Eloy City Hall
Perforated metal canopies ensure new city hall has it made in the shade
Editors: If photos are published the following credit is required: Photos: alanblakely.com
For decades, citizens of Eloy, Ariz., often had to make multiple trips to conduct their regular business with the city. Space limitations meant city offices were located in different facilities. So, getting a building permit could mean a trip to the Planning and Zoning office, followed by a drive across town to pay permit fees at the Finance Department. A new $7 million city hall has placed all departments together under one roof, with an architectural design inspired by the local history and environment.
Located halfway between Phoenix and Tucson, Eloy’s history is tied to that of the Southern Pacific Railroad. That company built the first railroad line across southern Arizona in the late 1870s, which was called the East Line of Yuma. A siding and section house were added in 1902 and named Eloy – an acronym formed by the line’s abbreviation. Since then, the town’s permanent population has grown to approximately 11,000, but it’s growing fast. That number is expected to almost double by 2025, and more efficient city operations will be critical to manage coming development.
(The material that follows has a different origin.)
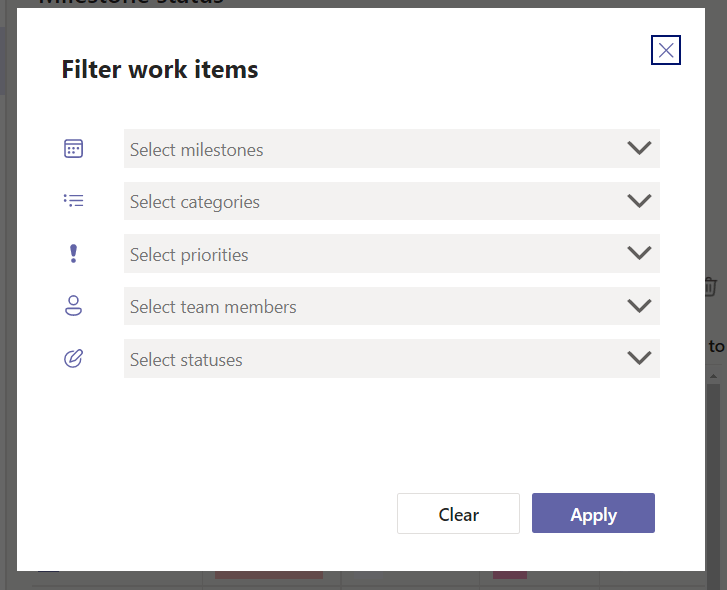Open the Select milestones field

pyautogui.click(x=370, y=149)
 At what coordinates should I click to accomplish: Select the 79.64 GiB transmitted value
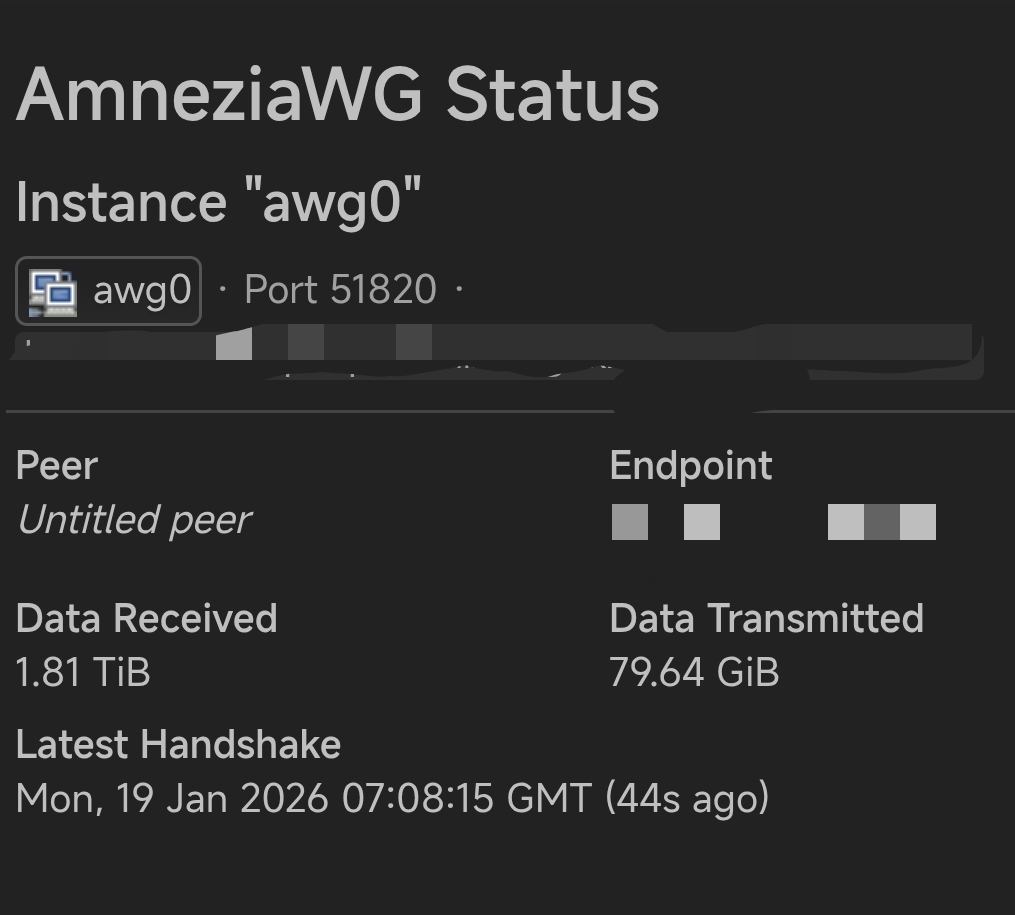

Designers with SmithGroup’s Phoenix office drew on the surrounding desert’s muted color palette, along with the town’s strong railroad history, in their plans for the new city hall. The sand-toned, cast-concrete walls feature panels segmented by vertical I-beams as a railroad-track reference. A curving, EIFS-based wall element adds a pop of muted color, in a hue that seems a close match to that of the saguaro cactus native to the region.
“That was one of the influences – they really like the cactus – along with their agricultural history,” says Stacia Ledesma, a SmithGroup designer on the project. A similar Aged Copper finish was chosen for the two entry canopies fabricated from perforated .050-gauge aluminum PAC-CLAD 7.2 panels from Petersen. These canopies serve dual functions, according to Ledesma.
“We really wanted to bring shading into the building, and the west canopy also creates a gathering space as well as an entry,” she says, adding that the west canopy also appears to continue into the building, creating a signature ceiling element. “It really brings that texture and layering into the building – It blends the interior and exterior space.”
LED lighting is incorporated into these perforated panels, to add even more visual interest after the sun goes down. “It’s very subtle, and it actually blends in really well with the profiled panels,” Ledesma says.
Given how nicely the canopies’ finish blends with the EIFS wall element, it might be surprising to learn it was the design team’s second choice. “We initially were going with Corten metal, but we couldn’t afford that,” Ledesma says, adding that her familiarity with Petersen’s PAC-CLAD architectural metal lineup gave her confidence the backup plan would be successful.
“I knew the PAC-CLAD finish wouldn’t rust,” she says. “And the Aged Copper worked as well, so it was really about the color.”
Installers with Tucson-based Progressive Roofing had a couple of challenges getting the panels into place. As project manager Bill Quinney explains, the panels were installed on the underside of the canopies’ framing structures, instead of on top, as is usually the case. This meant the panels had to be held up, from underneath, as they were screwed into place. “The screw placement had to be precise, because you would be able to see all the screw heads.
The panels’ perforations complicated this effort, Quinney says. “Because the panels are perforated, they’re less rigid, so there was a higher risk of them being damaged as the guys were holding them up.”
Fortunately, according to Ledesma, the extra attention has paid off in the end. “I think everybody’s pleased with the results,” she says. “And they’re proud of their new building.”